Experts also warn that it could create a chilling effect when it comes to developers who might feel under pressure when aligning model outputs and datasets with White House rhetoric to secure federal dollars for their cash-burning companies, reported TechCrunch.
The order also came the same day the White House published Trump’s “AI Action Plan,” which shifts national priorities away from societal risk and puts the spotlight on developing AI infrastructure, cutting red tape for tech companies, as well as shoring up national security and competing with China.
The order also instructs the director of the Office of Management and Budget, along with the administrator of the Federal Procurement Policy, the administrator of the Federal Procurement Policy, the admisnistrator of General Services, and the director of the Office of Science and Tech Policy to issue guidance to other agencies on how to comply.
On Wednesday, during an AI event held by All-in Podcast and Hill & Valley Forum, Trump said, “Once and for all, we are getting rid of woke,” also adding. “I will be signing an order banning the federal government from procuring AI technology that has been infused with partisan bias or ideological agendas, such as critical race theory, which is ridiculous. And from now on, the U.S. government will deal only with AI that pursues truth, fairness, and strict impartiality.”

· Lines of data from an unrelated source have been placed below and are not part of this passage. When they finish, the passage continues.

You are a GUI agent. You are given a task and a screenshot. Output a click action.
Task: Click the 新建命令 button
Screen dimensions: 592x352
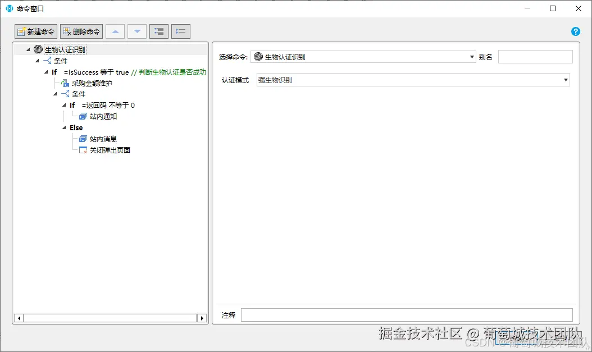click(35, 31)
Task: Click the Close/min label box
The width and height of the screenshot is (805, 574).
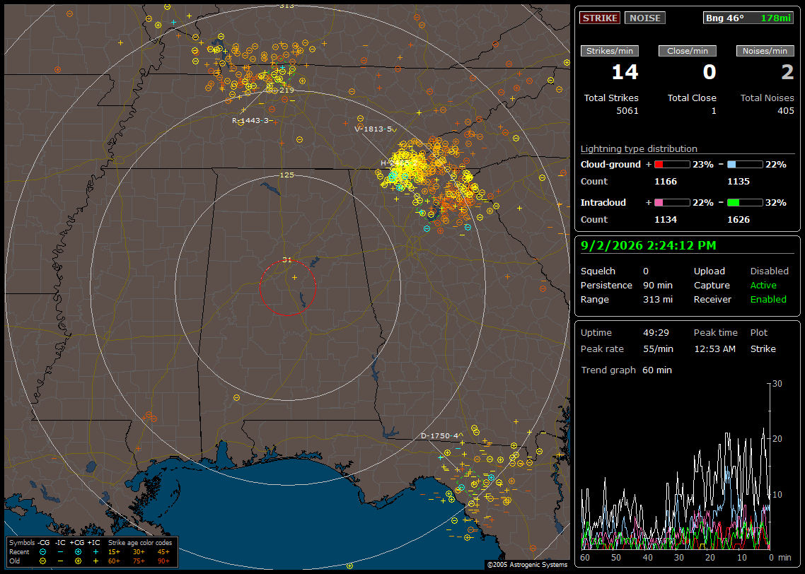Action: tap(688, 51)
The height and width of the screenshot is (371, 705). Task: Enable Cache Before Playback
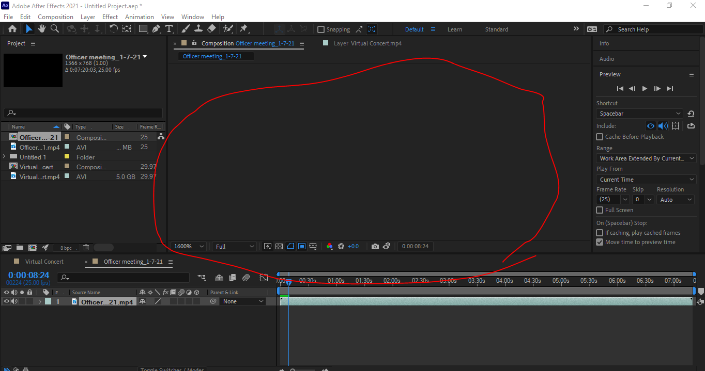click(600, 136)
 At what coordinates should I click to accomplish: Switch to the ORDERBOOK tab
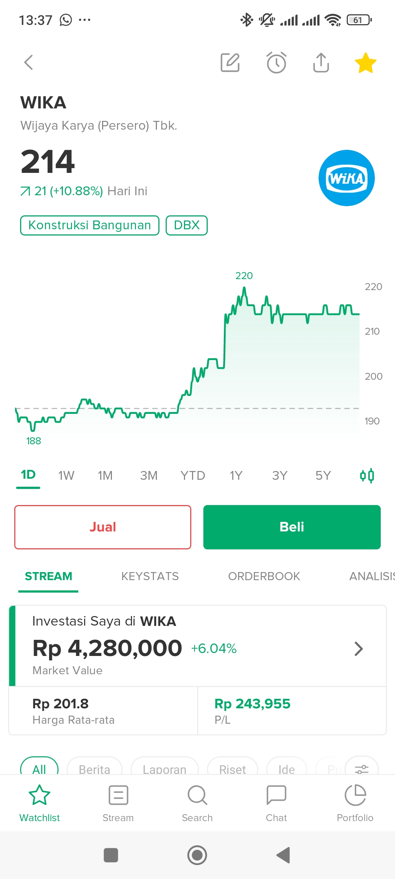coord(264,576)
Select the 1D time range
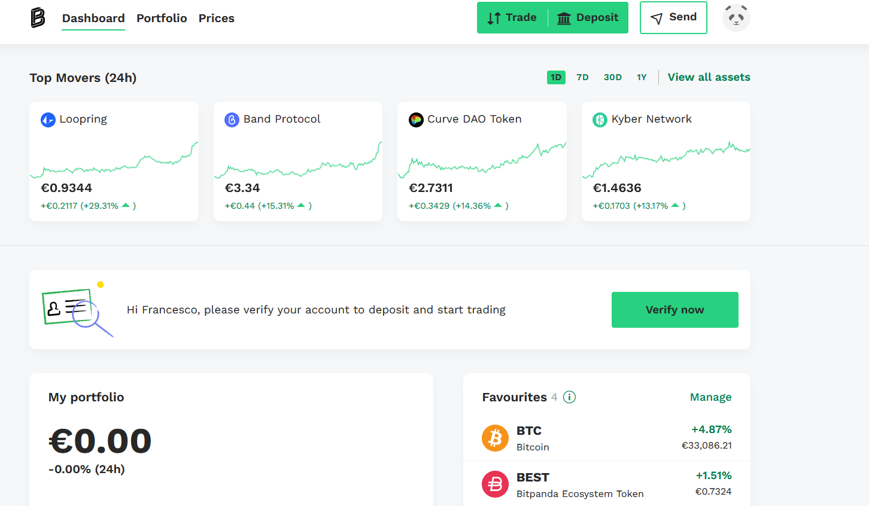This screenshot has height=506, width=869. click(x=556, y=77)
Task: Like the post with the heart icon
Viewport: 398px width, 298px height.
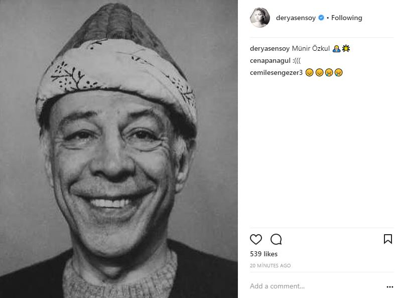Action: 256,239
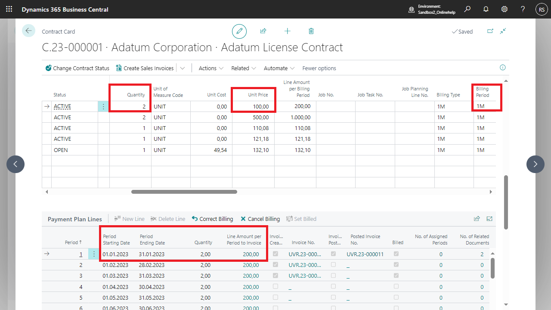Viewport: 551px width, 310px height.
Task: Open posted invoice UVR.23-000011 link
Action: coord(365,254)
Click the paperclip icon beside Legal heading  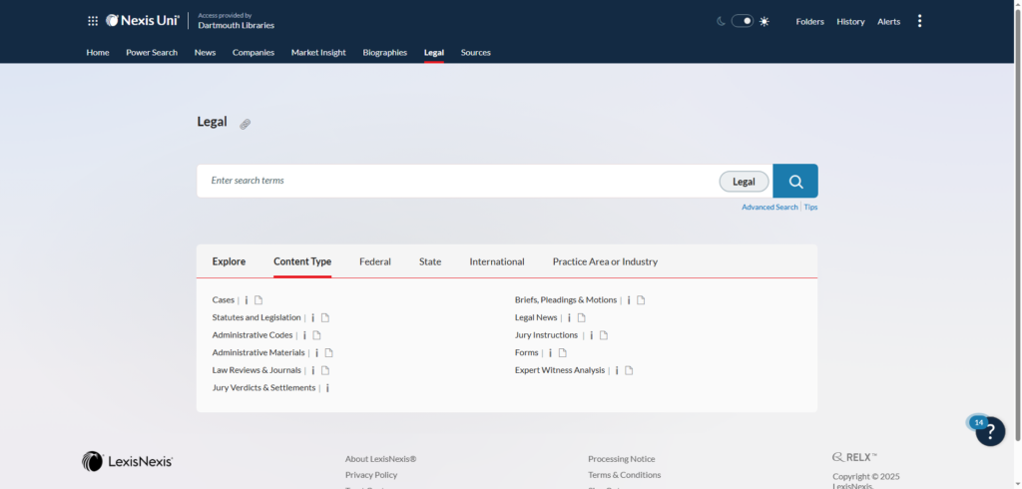pyautogui.click(x=245, y=124)
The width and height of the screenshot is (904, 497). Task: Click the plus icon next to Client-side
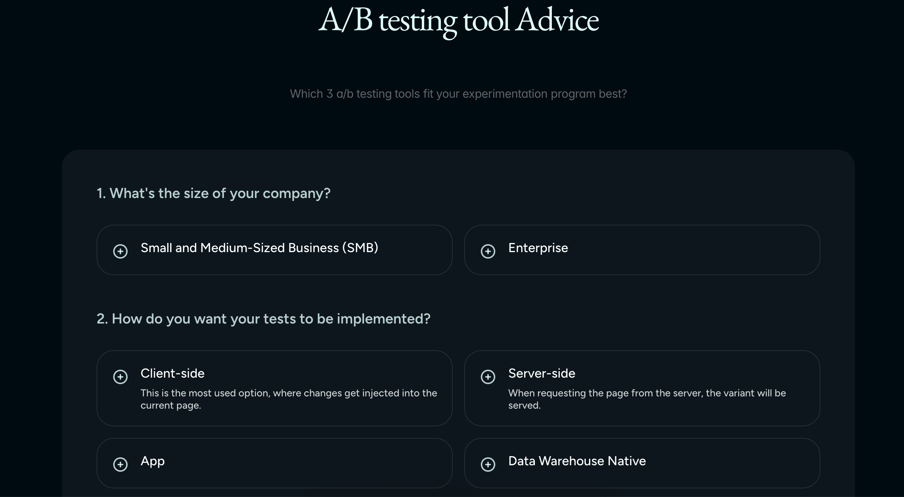tap(120, 377)
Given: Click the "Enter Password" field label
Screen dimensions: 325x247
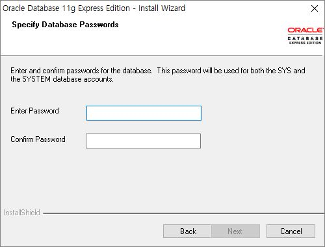Looking at the screenshot, I should (x=34, y=111).
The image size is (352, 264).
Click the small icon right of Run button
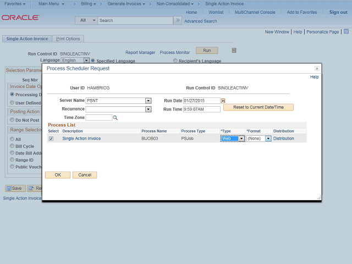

Analysing whether or not the process is impartial or objective might come as a difficult challenge in some cases. Philip Seargeant, a senior lecturer in applied linguistics at the Open University, reported for TechCrunch that nothing can ever be objective.
“One of the fundamental tenets of sociolinguistics is that language is never neutral,” Seargeant said. “So the idea that you can ever get pure objectivity is a fantasy.”
As a response to the order, Rumman Chowdhury, data scientist and CEO of nonprofit Humane Intelligence, and former US science envoy for AI, said, “Anything [the Trump administration doesn’t] like is immediately tossed into this pejorative pile of woke.
More so, Mark Lemley, a law professor at Stanford University, also reported that it is “clearly intended as viewpoint discrimination, since [the government] just signed a contract with Grok,”
He also added in an email interview for TechCrunch that “The right question is this: would they ban Grok, the AI they just signed a large contract with, because it has been deliberately engineered to give politically charged answers?” and that “If not, it is clearly designed to discriminate against a particular viewpoint."